You will be provided with instructions on how to prepare for your AV fistulogram at Vascular and Interventional Partners. Most of our patients are required to do the following in the days leading up to their appointment:

  • Adjust certain medications (e.g. blood thinners, insulin and metformin)
  • Stop taking pain relievers that thin the blood (e.g. aspirin and Ibuprofen)
  • Disclose any allergies, especially to contrast dye
  • Inform us if there is any chance you might be pregnant
  • Do not drink or eat anything eight hours before your procedure
  • Bring all your medication and a list of medications you take with you

It’s also a good idea to arrange for someone to drive you back home as anesthesia can take a while to wear off. You should also wear loose-fitting and comfortable clothing.

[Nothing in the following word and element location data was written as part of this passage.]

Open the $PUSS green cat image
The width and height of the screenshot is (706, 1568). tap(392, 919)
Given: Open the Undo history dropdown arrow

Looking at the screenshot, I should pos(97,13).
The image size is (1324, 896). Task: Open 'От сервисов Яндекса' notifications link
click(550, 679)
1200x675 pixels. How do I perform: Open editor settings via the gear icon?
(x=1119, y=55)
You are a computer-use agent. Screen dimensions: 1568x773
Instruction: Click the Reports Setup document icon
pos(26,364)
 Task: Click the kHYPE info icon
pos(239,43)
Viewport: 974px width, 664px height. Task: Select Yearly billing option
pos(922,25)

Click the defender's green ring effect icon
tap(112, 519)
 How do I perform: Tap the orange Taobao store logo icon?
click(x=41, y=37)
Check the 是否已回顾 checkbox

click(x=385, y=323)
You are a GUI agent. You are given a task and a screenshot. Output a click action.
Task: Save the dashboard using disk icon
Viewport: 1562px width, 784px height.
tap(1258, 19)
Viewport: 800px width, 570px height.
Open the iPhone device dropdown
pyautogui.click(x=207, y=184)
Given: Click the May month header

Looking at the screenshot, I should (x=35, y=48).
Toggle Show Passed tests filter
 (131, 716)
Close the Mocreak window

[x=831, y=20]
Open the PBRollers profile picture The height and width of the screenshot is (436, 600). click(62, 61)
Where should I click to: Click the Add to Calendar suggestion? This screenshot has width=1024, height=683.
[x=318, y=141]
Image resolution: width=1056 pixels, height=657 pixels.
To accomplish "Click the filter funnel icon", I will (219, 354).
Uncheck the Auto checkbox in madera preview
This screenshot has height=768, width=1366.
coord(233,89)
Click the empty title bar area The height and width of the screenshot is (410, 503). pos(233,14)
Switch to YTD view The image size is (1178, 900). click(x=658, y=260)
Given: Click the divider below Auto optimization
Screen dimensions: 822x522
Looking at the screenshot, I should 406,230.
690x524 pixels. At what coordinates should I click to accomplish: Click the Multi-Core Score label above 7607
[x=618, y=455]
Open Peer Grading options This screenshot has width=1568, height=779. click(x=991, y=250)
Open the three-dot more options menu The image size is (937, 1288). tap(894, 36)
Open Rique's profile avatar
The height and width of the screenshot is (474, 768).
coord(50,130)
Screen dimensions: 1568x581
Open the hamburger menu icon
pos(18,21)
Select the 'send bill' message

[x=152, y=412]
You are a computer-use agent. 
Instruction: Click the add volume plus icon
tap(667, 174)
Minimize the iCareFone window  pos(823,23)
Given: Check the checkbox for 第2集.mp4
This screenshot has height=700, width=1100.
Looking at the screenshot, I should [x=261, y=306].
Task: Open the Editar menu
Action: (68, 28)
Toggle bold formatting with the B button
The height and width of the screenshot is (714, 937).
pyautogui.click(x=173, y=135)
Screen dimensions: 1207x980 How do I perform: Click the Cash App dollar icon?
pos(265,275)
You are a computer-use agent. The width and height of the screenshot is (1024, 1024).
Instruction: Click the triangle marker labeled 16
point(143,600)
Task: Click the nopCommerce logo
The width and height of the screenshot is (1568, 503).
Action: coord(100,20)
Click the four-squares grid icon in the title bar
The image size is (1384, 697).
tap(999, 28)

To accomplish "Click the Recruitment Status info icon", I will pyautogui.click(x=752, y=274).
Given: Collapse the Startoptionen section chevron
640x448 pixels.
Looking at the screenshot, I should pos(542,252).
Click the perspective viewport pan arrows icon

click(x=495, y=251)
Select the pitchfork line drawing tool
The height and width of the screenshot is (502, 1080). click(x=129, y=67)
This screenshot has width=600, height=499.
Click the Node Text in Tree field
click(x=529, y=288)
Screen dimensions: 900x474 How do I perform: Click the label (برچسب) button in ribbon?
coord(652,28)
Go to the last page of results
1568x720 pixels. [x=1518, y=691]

What should I expect from the procedure?

Once you are brought into the procedure room, you will be asked to change into a hospital gown and lie on a table. Staff will connect you to a monitor to track your vital signs. You will be given IV sedation in the opposite arm to help you relax during the procedure. You will also be covered in sterile drapes.

Your provider will cleanse the area where your fistula is and inject medicine to numb the area. Once the area is numb, a small catheter is inserted into the dialysis access. Your provider will then inject contrast dye into access, which helps detect blood flow abnormalities and other changes with the help of real-time, X-ray imaging.

If your provider detects problems with your access point or surrounding vessels, they may simultaneously treat the problem using stents or blood thinners.

What is the recovery from an AV fistulogram like?

You will be transferred to a recovery room where nurses will monitor you for about one to two hours. We usually check vitals and signs of abnormal bleeding in your fistula. Once you are ready, you will be discharged and have someone drive you back home to resume your recovery.

At home, you should avoid strenuous activities for the rest of the day and eat and drink as usual. Avoid drinking alcohol, taking strong medicines, lifting heavy objects or driving for the first 24 hours. After that time, you can resume your usual activities if advised to do so by your doctor.

It’s completely normal to have some pain and swelling at the treatment site in the days after your procedure. These can be managed at home with over-the-counter pain medication and cold compresses. Make sure to keep the treatment site clean and look for any signs of infection, such as severe pain, swelling, redness, pus and fever.